• Aim of the exercise:
Write out, word for word, the line that contains "This screenshot has width=2576, height=316." and each line after it down to the last line of the data below. Include nothing more.

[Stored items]

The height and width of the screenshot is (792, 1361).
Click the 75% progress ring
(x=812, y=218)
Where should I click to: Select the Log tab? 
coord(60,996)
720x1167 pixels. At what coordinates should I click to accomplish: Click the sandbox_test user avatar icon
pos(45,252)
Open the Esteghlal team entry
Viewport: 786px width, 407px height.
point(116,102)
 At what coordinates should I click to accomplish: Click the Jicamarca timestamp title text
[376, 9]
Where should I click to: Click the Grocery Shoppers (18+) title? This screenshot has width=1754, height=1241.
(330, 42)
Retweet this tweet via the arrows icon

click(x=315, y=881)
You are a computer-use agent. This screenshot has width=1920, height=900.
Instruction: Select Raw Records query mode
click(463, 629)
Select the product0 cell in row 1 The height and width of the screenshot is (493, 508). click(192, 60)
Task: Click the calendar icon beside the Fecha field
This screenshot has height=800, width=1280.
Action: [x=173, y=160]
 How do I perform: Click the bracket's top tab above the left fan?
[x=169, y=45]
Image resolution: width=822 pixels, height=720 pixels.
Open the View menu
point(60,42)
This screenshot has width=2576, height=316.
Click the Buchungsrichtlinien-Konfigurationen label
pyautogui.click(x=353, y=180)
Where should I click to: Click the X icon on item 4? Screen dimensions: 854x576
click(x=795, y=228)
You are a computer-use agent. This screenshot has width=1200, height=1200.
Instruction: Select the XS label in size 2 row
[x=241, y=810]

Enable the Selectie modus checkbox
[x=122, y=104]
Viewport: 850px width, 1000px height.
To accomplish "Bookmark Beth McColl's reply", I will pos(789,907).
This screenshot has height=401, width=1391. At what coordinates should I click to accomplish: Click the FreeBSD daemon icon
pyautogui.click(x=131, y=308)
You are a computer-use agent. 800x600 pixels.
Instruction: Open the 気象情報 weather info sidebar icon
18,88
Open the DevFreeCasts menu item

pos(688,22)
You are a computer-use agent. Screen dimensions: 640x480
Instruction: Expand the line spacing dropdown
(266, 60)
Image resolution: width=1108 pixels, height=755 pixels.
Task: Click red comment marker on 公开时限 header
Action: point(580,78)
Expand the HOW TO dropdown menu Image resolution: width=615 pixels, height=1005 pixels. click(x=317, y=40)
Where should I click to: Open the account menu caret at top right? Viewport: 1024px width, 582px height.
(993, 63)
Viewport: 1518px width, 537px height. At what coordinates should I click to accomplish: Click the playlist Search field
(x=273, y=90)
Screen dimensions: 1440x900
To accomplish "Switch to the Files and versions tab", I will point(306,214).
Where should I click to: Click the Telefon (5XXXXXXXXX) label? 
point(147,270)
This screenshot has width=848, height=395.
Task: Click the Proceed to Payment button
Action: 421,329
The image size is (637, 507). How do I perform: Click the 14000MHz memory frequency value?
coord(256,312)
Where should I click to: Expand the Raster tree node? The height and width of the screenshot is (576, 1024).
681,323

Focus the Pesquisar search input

• Reply:
This screenshot has width=2576, height=316.
Click the Buchungsrichtlinien-Konfigurationen label
pyautogui.click(x=353, y=180)
Where should I click to: Click the X icon on item 4? Screen dimensions: 854x576
click(x=795, y=228)
You are a computer-use agent. This screenshot has width=1200, height=1200.
Instruction: Select the XS label in size 2 row
[x=241, y=810]

Enable the Selectie modus checkbox
[x=122, y=104]
Viewport: 850px width, 1000px height.
To accomplish "Bookmark Beth McColl's reply", I will pos(789,907).
This screenshot has height=401, width=1391. At what coordinates should I click to accomplish: Click the FreeBSD daemon icon
pyautogui.click(x=131, y=308)
You are a computer-use agent. 800x600 pixels.
Instruction: Open the 気象情報 weather info sidebar icon
18,88
Open the DevFreeCasts menu item

pos(688,22)
You are a computer-use agent. Screen dimensions: 640x480
Instruction: Expand the line spacing dropdown
(266, 60)
Image resolution: width=1108 pixels, height=755 pixels.
Task: Click red comment marker on 公开时限 header
Action: point(580,78)
Expand the HOW TO dropdown menu Image resolution: width=615 pixels, height=1005 pixels. click(x=317, y=40)
Where should I click to: Open the account menu caret at top right? Viewport: 1024px width, 582px height.
(993, 63)
Viewport: 1518px width, 537px height. At what coordinates should I click to accomplish: Click the playlist Search field
(x=273, y=90)
Screen dimensions: 1440x900
To accomplish "Switch to the Files and versions tab", I will point(306,214).
Where should I click to: Click the Telefon (5XXXXXXXXX) label? 
point(147,270)
This screenshot has width=848, height=395.
Task: Click the Proceed to Payment button
Action: 421,329
The image size is (637, 507). How do I perform: Click the 14000MHz memory frequency value?
coord(256,312)
Where should I click to: Expand the Raster tree node? The height and width of the screenshot is (576, 1024).
681,323

Focus the Pesquisar search input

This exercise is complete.